From behind him, a woman chuckles, but there's no mirth to the sound. Alistair turns to look for the source of the noise, and finds a familiar elven woman standing amongst the party. Tabris smiles sadly at him from next to a laughing mage.

“This isn't real, Alistair.”

*

Tabris doesn't make any effort to clean the blood off herself before she talks to Greagoir. It's a calculated move; it makes her look more dangerous. She stays civil throughout the conversation, even though her hands itch for want of her sword. Talking to an unfamiliar human like he might be reasonable still feels suicidal; violence is tempting even after so much of it today. She's tense and uneasy until she finally makes her move.

“The templar who helped me in the tower, Alistair. I'm taking him too,” She says, keeping her head held high to _dare_ Greagoir to protest. She hears a gasp from somewhere out of her field of vision, and then Alistair's voice.

“ _Me?_ ”

Tabris resists the urge to turn and look at him. Instead, she firmly stares Greagoir down. He looks surprised, and more than a little confused.

“He's not our best man, Warden. If you need a templar's talents for your endeavors, we can surely provide you with--”

Tabris takes a step forward, valuing the threat of the motion even though she has to crane her neck up to make eye contact now.
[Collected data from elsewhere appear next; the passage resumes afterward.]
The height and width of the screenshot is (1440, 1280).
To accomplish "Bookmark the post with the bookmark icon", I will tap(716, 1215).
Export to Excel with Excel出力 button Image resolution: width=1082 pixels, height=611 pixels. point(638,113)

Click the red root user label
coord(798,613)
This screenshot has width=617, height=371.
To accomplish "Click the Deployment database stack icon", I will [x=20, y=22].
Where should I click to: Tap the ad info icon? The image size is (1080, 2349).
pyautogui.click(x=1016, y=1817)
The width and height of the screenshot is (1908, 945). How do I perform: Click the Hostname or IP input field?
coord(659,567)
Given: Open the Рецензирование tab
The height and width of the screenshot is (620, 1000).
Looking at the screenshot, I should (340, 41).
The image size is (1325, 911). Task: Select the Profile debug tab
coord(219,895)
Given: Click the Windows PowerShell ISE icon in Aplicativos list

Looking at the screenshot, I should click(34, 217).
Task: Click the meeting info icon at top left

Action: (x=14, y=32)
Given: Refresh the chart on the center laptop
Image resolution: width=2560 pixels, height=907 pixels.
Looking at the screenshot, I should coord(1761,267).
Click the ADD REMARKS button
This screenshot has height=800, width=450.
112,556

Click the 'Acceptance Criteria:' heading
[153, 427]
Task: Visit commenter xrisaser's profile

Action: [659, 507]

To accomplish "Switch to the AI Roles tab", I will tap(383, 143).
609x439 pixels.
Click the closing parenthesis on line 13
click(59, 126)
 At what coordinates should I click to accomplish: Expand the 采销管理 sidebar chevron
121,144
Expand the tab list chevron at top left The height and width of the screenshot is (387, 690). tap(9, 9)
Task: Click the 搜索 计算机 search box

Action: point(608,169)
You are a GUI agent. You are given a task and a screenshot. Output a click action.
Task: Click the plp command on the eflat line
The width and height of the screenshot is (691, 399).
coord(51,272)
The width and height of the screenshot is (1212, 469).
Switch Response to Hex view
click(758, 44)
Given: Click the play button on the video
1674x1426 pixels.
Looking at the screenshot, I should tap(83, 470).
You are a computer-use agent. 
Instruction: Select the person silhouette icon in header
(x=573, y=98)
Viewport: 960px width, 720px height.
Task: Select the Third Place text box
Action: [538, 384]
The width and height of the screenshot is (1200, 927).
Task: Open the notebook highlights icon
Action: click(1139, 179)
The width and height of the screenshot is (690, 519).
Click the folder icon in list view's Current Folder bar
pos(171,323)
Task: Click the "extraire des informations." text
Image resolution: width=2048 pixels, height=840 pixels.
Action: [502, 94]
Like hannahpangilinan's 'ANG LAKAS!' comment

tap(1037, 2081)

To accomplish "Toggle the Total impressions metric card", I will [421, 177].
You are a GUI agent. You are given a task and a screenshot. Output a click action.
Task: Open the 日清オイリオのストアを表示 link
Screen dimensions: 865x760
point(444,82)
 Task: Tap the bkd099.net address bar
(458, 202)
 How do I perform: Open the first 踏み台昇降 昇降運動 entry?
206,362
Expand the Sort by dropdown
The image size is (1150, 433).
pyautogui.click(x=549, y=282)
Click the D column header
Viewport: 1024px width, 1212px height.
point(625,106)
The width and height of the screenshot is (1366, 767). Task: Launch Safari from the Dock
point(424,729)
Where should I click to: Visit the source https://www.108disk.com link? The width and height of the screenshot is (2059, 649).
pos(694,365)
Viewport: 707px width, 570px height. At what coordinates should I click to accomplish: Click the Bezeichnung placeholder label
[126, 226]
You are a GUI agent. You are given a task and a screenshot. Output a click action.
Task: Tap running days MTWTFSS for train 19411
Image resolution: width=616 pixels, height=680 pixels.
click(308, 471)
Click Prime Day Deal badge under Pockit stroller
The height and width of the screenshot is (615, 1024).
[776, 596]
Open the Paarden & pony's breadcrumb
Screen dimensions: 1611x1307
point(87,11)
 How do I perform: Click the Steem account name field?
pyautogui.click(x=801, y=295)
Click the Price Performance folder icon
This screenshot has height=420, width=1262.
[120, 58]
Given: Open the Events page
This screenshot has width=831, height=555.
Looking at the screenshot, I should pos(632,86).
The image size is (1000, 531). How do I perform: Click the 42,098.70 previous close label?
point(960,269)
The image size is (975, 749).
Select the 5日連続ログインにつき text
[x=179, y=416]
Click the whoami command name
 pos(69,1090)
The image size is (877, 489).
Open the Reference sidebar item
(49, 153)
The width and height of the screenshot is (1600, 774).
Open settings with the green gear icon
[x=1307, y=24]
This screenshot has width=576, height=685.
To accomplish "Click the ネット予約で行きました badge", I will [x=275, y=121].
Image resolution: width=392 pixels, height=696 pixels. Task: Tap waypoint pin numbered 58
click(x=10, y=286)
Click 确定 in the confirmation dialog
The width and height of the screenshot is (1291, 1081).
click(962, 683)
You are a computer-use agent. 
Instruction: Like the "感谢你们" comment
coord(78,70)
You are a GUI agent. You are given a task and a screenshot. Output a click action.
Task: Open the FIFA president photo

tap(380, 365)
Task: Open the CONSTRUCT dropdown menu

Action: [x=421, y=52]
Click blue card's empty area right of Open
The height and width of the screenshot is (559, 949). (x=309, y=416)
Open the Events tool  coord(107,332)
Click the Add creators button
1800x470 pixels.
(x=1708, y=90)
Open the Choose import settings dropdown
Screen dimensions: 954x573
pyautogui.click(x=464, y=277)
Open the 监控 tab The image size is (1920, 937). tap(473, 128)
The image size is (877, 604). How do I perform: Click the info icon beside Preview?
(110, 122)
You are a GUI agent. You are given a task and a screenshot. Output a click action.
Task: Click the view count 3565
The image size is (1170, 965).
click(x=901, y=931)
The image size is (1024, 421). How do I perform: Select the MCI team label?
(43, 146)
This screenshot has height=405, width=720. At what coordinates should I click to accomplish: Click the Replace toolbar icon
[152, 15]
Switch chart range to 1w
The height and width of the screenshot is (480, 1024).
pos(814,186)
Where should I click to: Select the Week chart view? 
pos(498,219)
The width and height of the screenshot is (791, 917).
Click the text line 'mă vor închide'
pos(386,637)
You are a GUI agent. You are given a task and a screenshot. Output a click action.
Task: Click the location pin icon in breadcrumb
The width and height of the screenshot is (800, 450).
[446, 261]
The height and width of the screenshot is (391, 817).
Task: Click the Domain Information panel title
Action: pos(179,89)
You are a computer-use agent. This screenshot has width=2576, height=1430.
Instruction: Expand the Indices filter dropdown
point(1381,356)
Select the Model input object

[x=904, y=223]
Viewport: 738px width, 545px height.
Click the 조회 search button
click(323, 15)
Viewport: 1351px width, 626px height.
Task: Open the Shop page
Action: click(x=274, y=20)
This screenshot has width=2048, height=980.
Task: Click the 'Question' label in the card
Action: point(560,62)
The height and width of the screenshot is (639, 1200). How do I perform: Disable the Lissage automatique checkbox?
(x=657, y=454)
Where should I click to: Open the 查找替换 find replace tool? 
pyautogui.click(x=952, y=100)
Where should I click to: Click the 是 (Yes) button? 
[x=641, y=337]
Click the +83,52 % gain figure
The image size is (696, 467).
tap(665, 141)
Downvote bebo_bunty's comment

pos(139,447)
“No. I'm taking Alistair. You are not given a choice in this matter. If Alistair wishes to come with us, he _will_ come with us,” Her voice is harsh. She sees the flash of distaste in the human man's eyes, and for a moment, she forgets that she's a Grey Warden. She remembers Vaughan, remembers her mother's blood on her father's hands, remembers _helplessness_. She forgets that she can force the issue without violence; her hand shifts towards her blade.

“You're invoking the right of conscription? For _this_?” The older templar asks, perhaps not noticing the threat in her stance. Or maybe he's just underestimating her. Either way, it probably saves them from bloodshed, because Tabris remembers where she is. She smiles, a twisted version of politeness that edges on outright mocking.

“Yes. Yes I am.”

Apparently Alistair has moved while she was narrowly avoiding challenging the Knight-Commander, because when she breaks eye contact, she can see him. He's probably trying to get her attention; the second she looks at him he mouths 'really?' at her.

She resumes ignoring him.

*

A few hours later, they're stepping off the boat that took them back to shore.

“Take a break, guys. I think we could all use a little downtime away from the creepy eternally-staring templars before we head back to camp,” Tabris announces.

“Hey!” Alistair protests, but shuts up immediately when Tabris raises a vaguely amused eyebrow at him. He's entirely unsure if she was including him in the ranks of 'creepy templars', but it probably isn't worth pestering her about.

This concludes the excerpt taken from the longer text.